Surgical repair of congenital cardiac lesions: Minimally invasive surgical approach – limitation of incision and partial sternotomy even in infants under 15 kilograms (kg)

I Knez 1, A Mircic 1, D Dacar 1, B Heinzl 2, A Gamillscheg 2, J Krumnikl 3, E Mahla 3, W Toller 3, S Rödl 4, G Zobel 4, B Rigler 1
  • 1Universitätsklinik für Chirurgie, Klinische Abteilung für Herzchirurgie, Graz, Austria
  • 2Universitätsklinik für Kinderheilkunde, Klinische Abteilung für Kinderkardiologie, Graz, Austria
  • 3Universitätsklinik für Anästhesiologie und Intensivmedizin, Klinische Abteilung für Herz-, Gefäßanästhesie, Graz, Austria
  • 4Universitätsklinik für Kinderheilkunde, Kinderintensiv, Graz, Austria

Objective: We report on prospective clinical data about a newly modified minimally invasive technique for surgical repair of even complex congenital cardiac lesions with main emphasis on infant patients under 15kg.

Methods: From August 2005 to August 2007, 20 patients underwent this procedure (MMIT-modified minimally invasive technique).The heart is exposed through a limited midline skin incision and partial sternotomy,CPB is established by specially designed flexible highflow aortic and dual venous cannulas (Medtronic). Obtained basic results were matched to those from 20 patients in standard technique (ST).

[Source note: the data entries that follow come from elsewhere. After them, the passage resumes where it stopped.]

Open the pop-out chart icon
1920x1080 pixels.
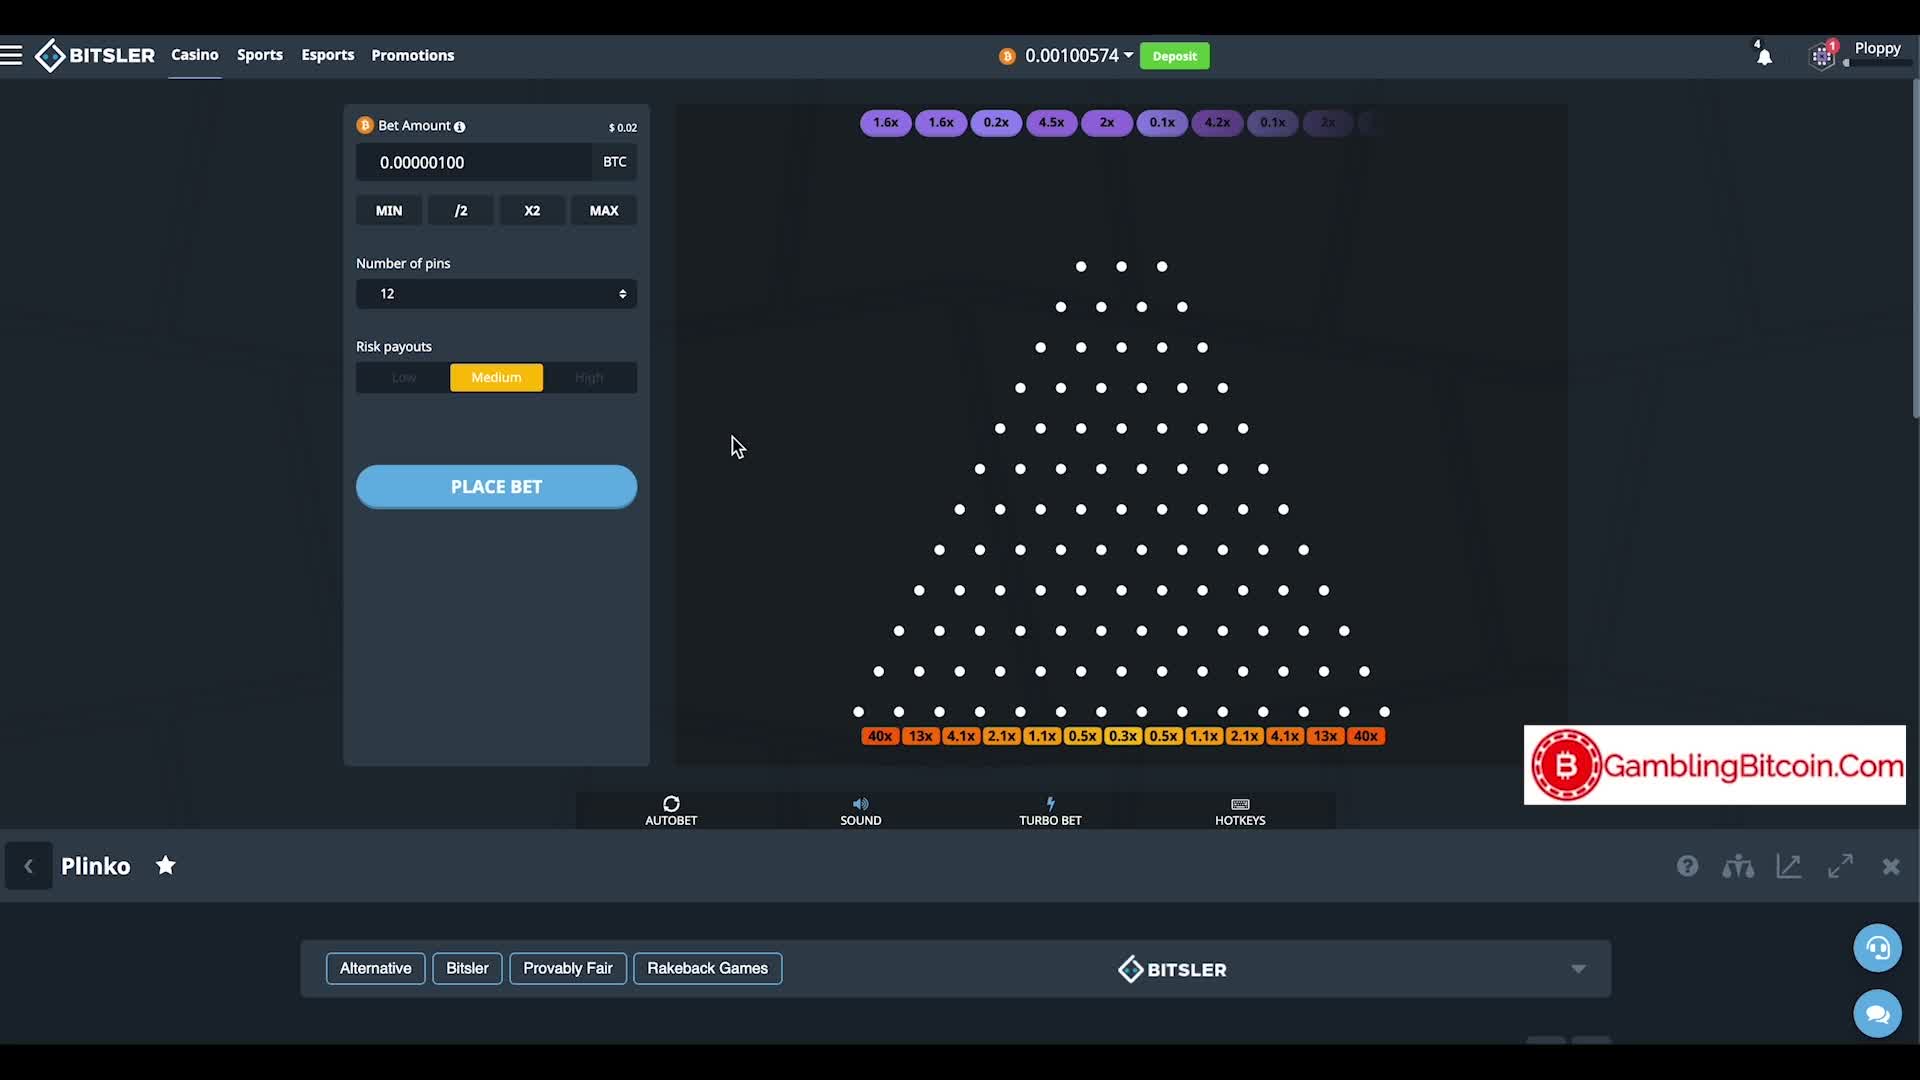tap(1789, 866)
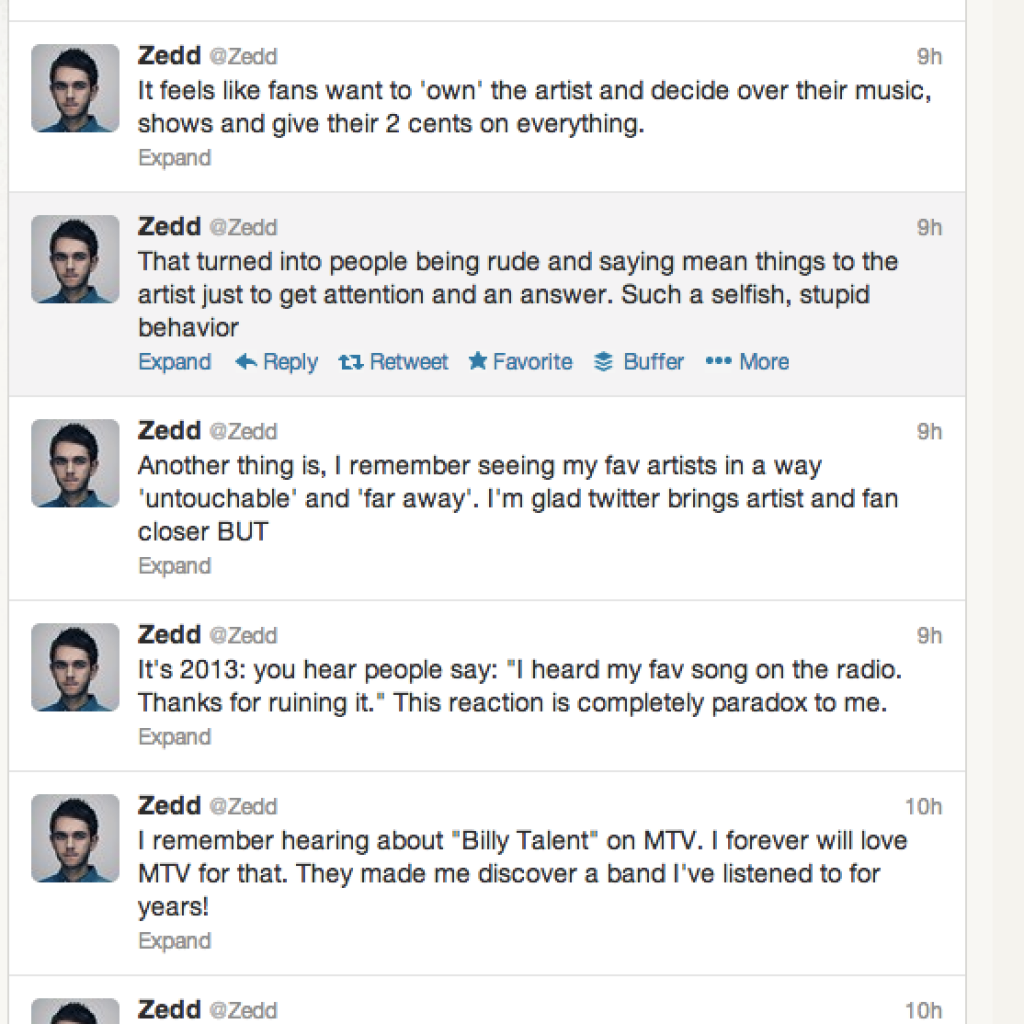Click the Buffer stack icon
This screenshot has height=1024, width=1024.
coord(603,362)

Results: Morphology was more complex in MMIT pts (Diagnoses:8 pts ASD II (1pt tracheostoma+longtime ventilation), 3 pts ASD II+supravalvular PST, 3 pts defect of sinus venosus (1pt tracheostoma+longtime ventilation), 3 pts complex ASD II + overriding SVC,1 pt ASD II+VSD, 1 pt partial anomaly of pulmonary vein connection, 1 pt cor triatriatum.

Variable

MIPS –12 pts<15kg

ST –10 pts<15kg

Sign. p<0.05

Age/yrs

2.5

3.4

n.s.

OP time/min

149

135

n.s.

X-clamp time/min

20 (7–32)

18 (15–21)

n.s.

Ventilation/hrs

3.6

10.5

p<0.05

Conclusion: MIPS-approach achieves a cosmetically superior result with standard instrumentation and cardiopulmonary bypass techniques, without compromising exposure or using peripheral incisions.